I believe that the thing you’re suggesting is correct. However, I’m doing something wrong, and I’m not getting the expected result.

If I inspect that editor’s syntax tree it gives Program(Chain), so it seems the problem is with your parser not emitting the nodes you are expecting.

Okay. There’s definitely something I don’t understand happening here.


I went back and I made a trivial proof of concept grammar.

@top Program { expression* }

expression {
  FooBar |
  Foo    |
  Bar
}

@tokens {
  Foo    { "foo" }
  Bar    { "bar" }
  FooBar { Foo Bar }
}

Next, I gave it a syntax coloring where Bar would be brown, whether or not it was part of FooBar.

styleTags({
  "FooBar/Bar" : t.lineComment,
  Bar          : t.lineComment,
  "( )"        : t.paren
})

Lastly, I tested it. All passing.

# Foo

foo

==>

Program(Foo)

# Bar

bar

==>

Program(Bar)

# FooBar

foobar

==>

Program(FooBar)

Tried it in the editor.

bar on its own highlights, but bar as part of the text foobar does not. Similarly, bar gets a DOM node, but foobar does not.

Weirder still, fbar highlights bar. It’s not until you type foo out that it fails. This suggests that FooBar is blocking Bar somehow.


So I try adding a rule for FooBar, right? Without /bar? No: that one also won’t highlight.

styleTags({
  "FooBar"     : t.lineComment,
  "FooBar/Bar" : t.lineComment,
  Bar          : t.lineComment,
  "( )"        : t.paren
})

Under this, Bar will highlight, but FooBar and FooBar/Bar won’t, even though the test says it parses correctly.

image


If you want to see the facile version, it’s here


Is there a way to get Lezer to just tell me how it’s parsing something?

For the life of me I can’t see how this could parse any other way, but I did make a trivial foobar grammar built from foo and bar, and it was able to see bar underneath

This would be a lot easier to understand if I could just see how these Chains were being interpreted

A token rule like FooBar { Foo Bar } will cause a token to be created for that input, which is an atomic element in the parse process.
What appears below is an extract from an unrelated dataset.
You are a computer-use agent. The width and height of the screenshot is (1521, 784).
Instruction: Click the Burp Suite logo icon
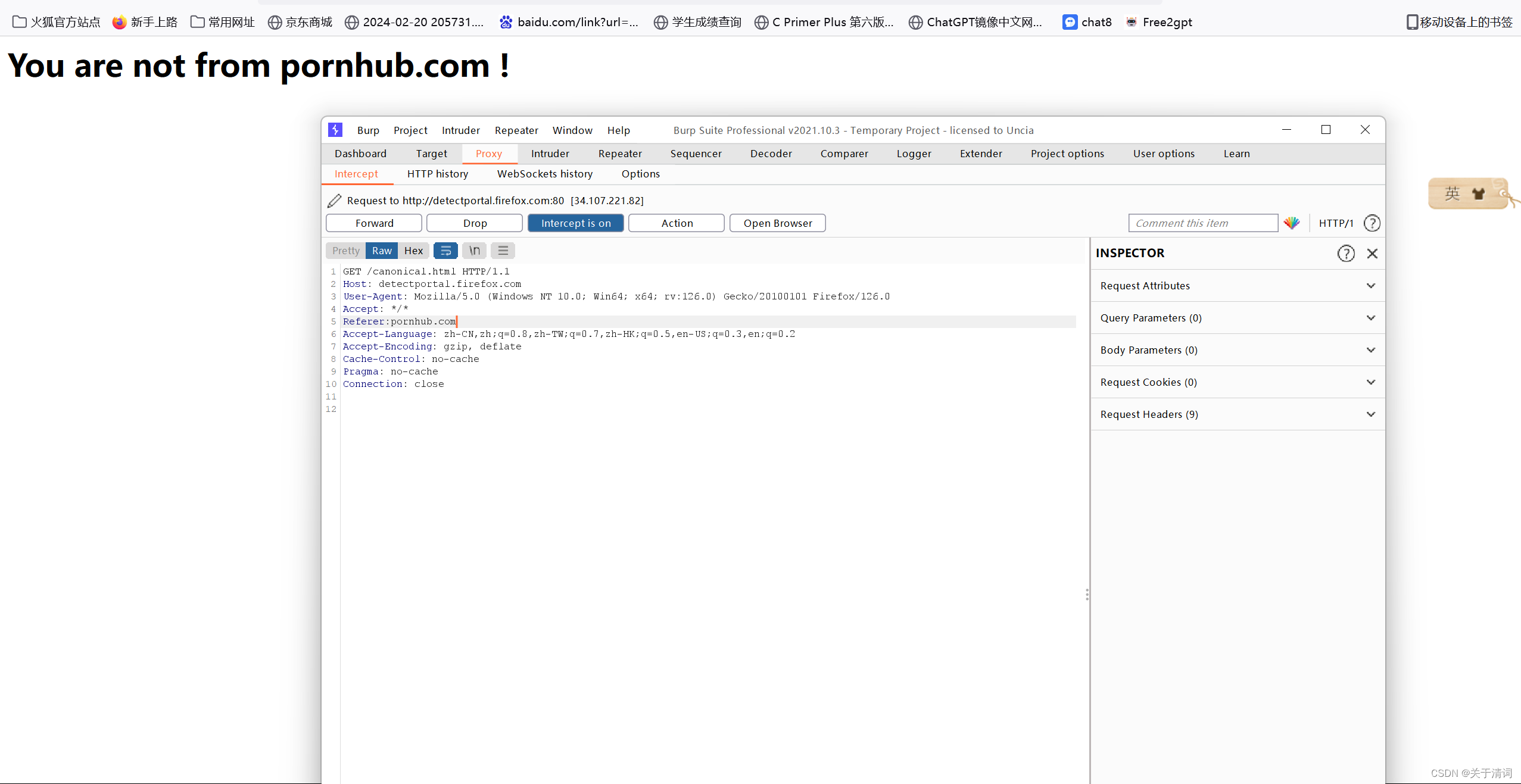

Maybe you intended for this rule to be a regular production, outside the @tokens block?

The goal was to get Bar to highlight, because that’s what doesn’t work in my real highlighter. Unfortunately that’s the only thing that works in the toy.

oh, wait.

wait, so, the way i’ve been coming at this was with the mindset of a peg person. the tokens, i thought, were the various things in the tree that could be expressed

but that’s not correct, is it? the tokens are just the things that are exported as noteworthy to the editor / highlighter, and the majority of the structure is retained as internal to lezer, rather than exported to the other tools

also, an exported token can’t contain a different token. my expectations about heirarchal embedding are wrong. we don’t paint branches, only leaves. and thus, the “Foo/Bar” syntax isn’t a convenient override for leaf-over-branch, but rather, a necessary disambiguator for leaf-of-branch-of-kind.
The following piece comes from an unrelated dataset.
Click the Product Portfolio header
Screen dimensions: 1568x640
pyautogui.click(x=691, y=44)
i thought i could paint a rule, then paint over the pieces inside. and that isn’t correct, and that’s why i was stuck.

is this mental pivot correct?

Well, regular productions with captialized names are available in the tree too.

It can refer to other tokens, and use them as a subroutine, but a token doesn’t contain anything, it’s a leaf in the syntax tree.

that answer really doesn’t clarify what i’m actually asking about

i’m trying to figure out why FooBar doesn’t allow Bar to highlight anymore

all I really have to go on is an example that could be read several different incompatible ways

i would really appreciate some tractable help. i went as far as to make a reduced example but it fails in exactly the opposite way as my real grammar and i can’t figure out why

is there some way, please, for me to see how lezer parses something

the tests give me results that appear to suggest success but you said “it’s probably not parsing the way you think it is”

i don’t know how to see how it’s parsing